The most striking difference between AVSD anatomic subgroups is the frequency of pulmonary hypertensive crisis and postoperative cardiac failure in the complete AVSD group (Table 5). These two events were rarely found in the other AVSD subgroups explaining the lower rate of treated pleural and pericardial effusions, too.

The occurrence of complications turned out to be a significant risk factor in the univariate (P<0.0001) as well as in the multivariate (P=0.003) analysis.

3.4. Rhythm disturbances
Major rhythm disturbances in the early postoperative period were absent in 85 patients (70.2%).

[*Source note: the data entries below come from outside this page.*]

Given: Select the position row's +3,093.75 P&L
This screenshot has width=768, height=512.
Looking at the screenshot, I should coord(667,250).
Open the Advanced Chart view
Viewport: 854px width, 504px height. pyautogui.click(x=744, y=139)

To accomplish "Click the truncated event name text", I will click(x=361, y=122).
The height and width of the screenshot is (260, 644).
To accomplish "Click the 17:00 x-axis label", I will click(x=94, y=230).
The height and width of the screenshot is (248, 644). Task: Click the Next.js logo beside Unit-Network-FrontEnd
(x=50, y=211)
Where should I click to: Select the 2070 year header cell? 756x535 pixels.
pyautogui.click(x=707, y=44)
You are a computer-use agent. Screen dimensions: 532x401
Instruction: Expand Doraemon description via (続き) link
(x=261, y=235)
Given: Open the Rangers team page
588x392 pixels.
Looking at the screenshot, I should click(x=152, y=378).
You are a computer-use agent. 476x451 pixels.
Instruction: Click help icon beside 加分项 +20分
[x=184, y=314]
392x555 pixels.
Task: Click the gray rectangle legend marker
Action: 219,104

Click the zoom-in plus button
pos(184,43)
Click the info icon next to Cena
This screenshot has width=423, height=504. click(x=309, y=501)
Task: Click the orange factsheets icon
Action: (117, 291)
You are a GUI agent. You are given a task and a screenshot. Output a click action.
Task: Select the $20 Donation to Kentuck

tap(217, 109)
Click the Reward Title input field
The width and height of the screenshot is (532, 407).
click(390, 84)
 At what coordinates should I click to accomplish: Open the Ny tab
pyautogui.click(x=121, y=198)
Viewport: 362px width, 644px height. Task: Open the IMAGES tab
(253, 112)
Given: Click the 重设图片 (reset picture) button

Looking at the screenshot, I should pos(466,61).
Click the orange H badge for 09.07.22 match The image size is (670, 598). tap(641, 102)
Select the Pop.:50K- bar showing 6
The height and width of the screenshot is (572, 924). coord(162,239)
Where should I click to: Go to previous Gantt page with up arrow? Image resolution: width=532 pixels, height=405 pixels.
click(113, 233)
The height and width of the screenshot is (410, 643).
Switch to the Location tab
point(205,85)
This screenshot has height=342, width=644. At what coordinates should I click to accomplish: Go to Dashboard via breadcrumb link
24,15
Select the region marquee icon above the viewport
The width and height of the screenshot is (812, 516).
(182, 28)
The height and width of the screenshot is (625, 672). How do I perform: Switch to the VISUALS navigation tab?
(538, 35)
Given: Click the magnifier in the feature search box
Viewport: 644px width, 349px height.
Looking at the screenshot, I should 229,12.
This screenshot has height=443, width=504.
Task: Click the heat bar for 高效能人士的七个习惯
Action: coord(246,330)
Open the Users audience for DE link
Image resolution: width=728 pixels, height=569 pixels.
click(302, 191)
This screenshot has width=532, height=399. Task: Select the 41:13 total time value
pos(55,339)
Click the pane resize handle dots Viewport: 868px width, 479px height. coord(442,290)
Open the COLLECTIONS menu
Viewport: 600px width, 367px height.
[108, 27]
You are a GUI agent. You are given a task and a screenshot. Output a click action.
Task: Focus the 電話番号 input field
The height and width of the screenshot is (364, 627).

Two patients (1.7%) had AV-dissociation and nine patients (7.4%) complete AV-block after the surgical correction. One patient received a pacemaker 14 days, one 8 weeks after the procedure; the remaining two pacemakers were implanted 9 months and 6 years after surgery because of bradyarrythmia. Five patients recovered and had sinus rhythm at the last control. Of the remaining five patients with postoperative AV-block, three died within the first 4 postoperative days, one died 2 months after surgery while still being in the ICU from MOF, and one died 8 years after surgery from non-cardiac causes.

In the first control after surgery, 109 patients (90.2%) were in sinus rhythm without any other rhythm disturbances. There was neither a correlation between rhythm disturbances and any demographic factor nor between rhythm disturbances and any surgical variable.

3.5. AV-valve defects
Before surgery, 39 patients (32.2%) had preexisting mitral valve regurgitation (MR). The first control after surgery revealed moderate (n=4) or severe (n=2) MI in six of 99 patients (6.0%). Along with the most recent control follow-up MR was assessed as moderate (n=18) or severe (n=2) in 18 of 98 patients (20.4%, Table 6). During the follow-up time, MR decreased in 14 patients, but increased in 38 patients. As already mentioned, 12 patients had to be reoperated because of an AV-valve defect.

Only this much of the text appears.